Set problem:
Reproduce the entries word for word, starting at the beginning of the entries and continuing through the line with "click(x=1433, y=377)". Omit the pictures from your answer.

Materials provided:
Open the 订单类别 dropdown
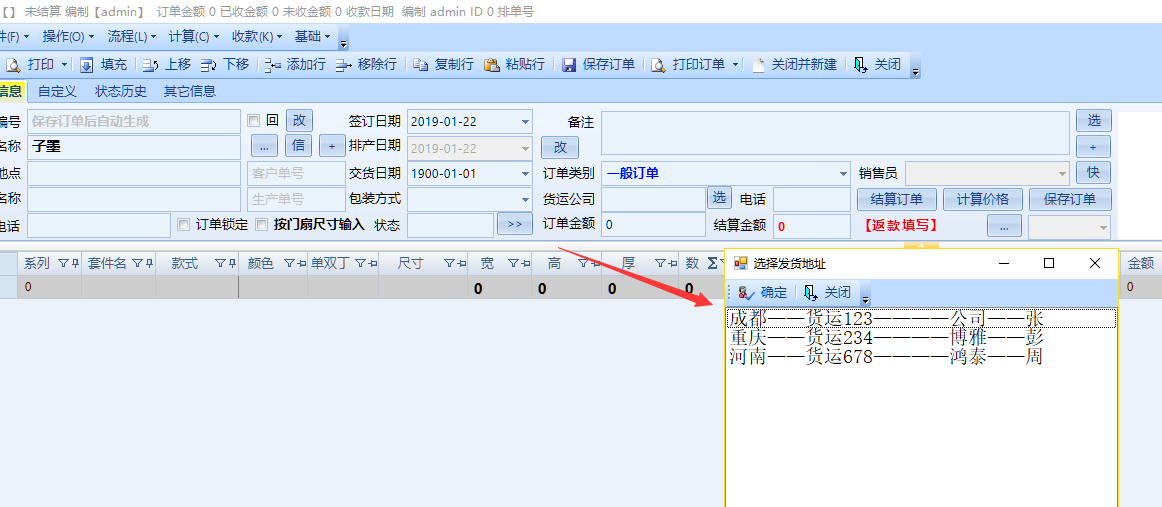The height and width of the screenshot is (507, 1162). (843, 173)
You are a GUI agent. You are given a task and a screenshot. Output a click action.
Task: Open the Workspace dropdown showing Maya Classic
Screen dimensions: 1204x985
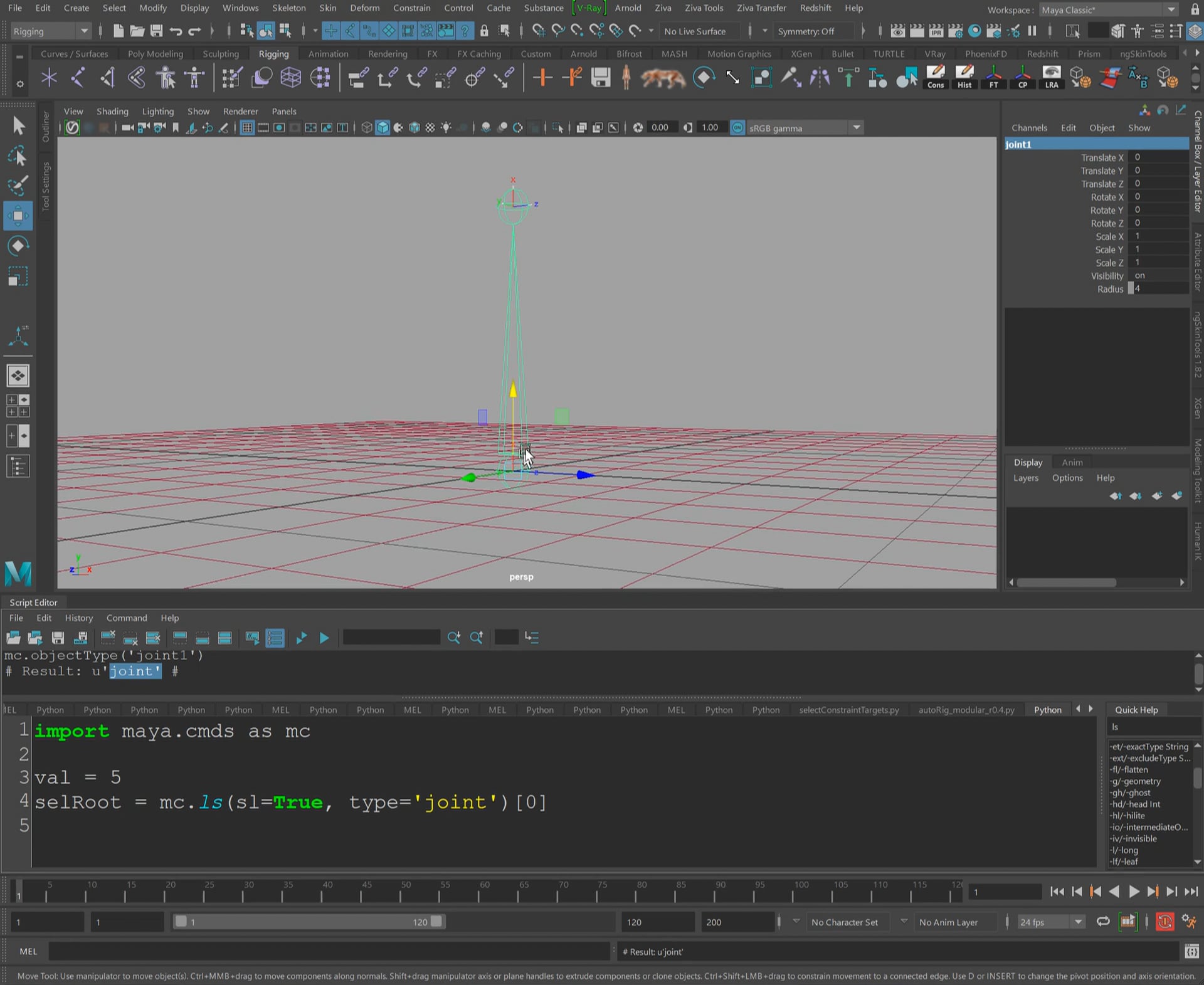pos(1171,10)
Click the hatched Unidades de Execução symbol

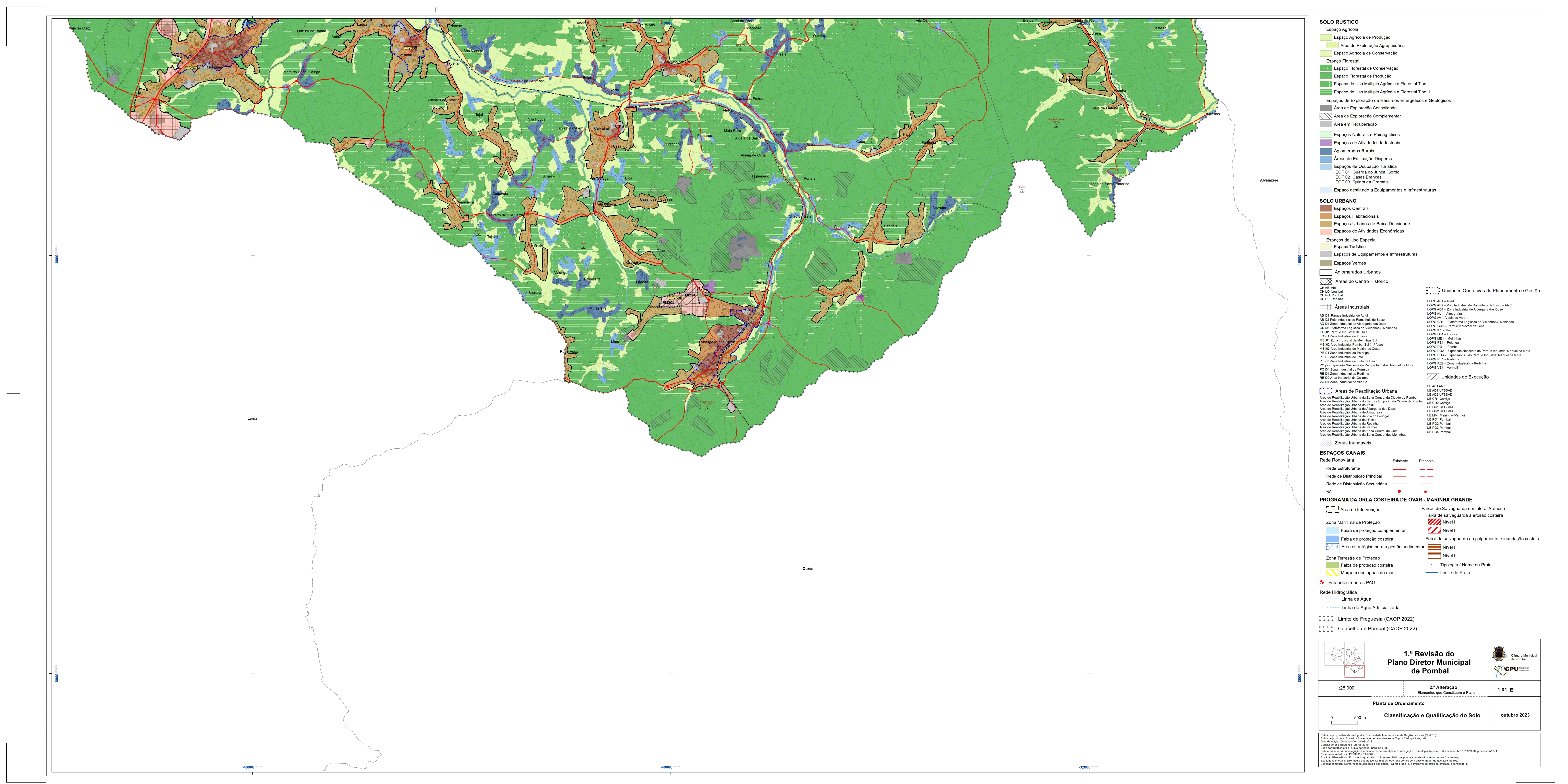click(x=1433, y=377)
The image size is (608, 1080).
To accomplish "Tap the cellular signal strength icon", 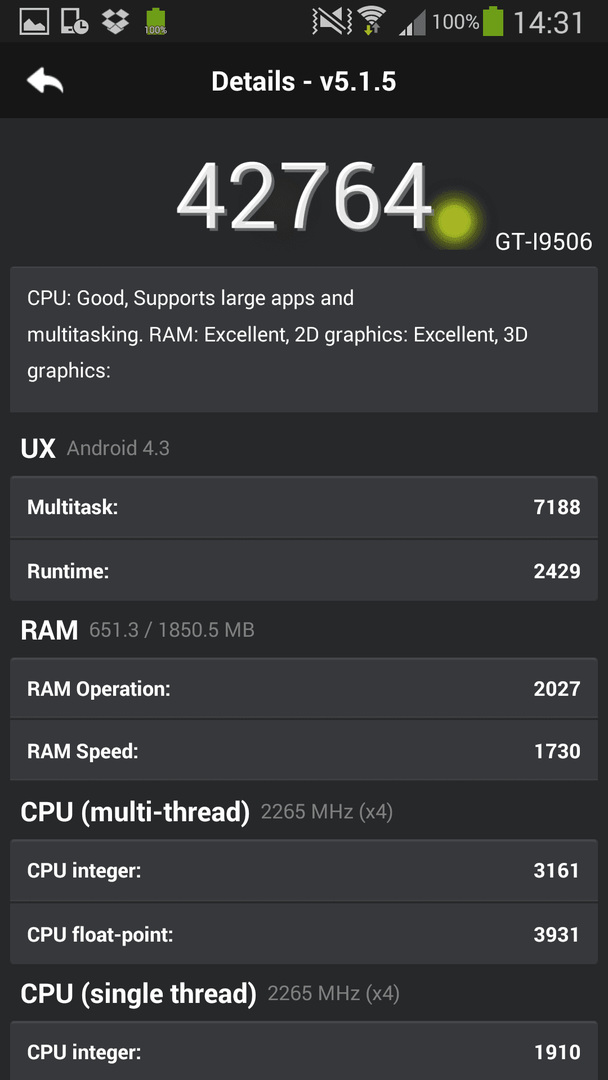I will (412, 25).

Answer:
Open the 订单类别 dropdown
The height and width of the screenshot is (507, 1162). (843, 173)
You are a GUI agent. You are given a task and a screenshot. Output a click action.
Task: Open the Workspace dropdown showing Maya Classic
Screen dimensions: 1204x985
pos(1171,10)
Click the hatched Unidades de Execução symbol

click(x=1433, y=377)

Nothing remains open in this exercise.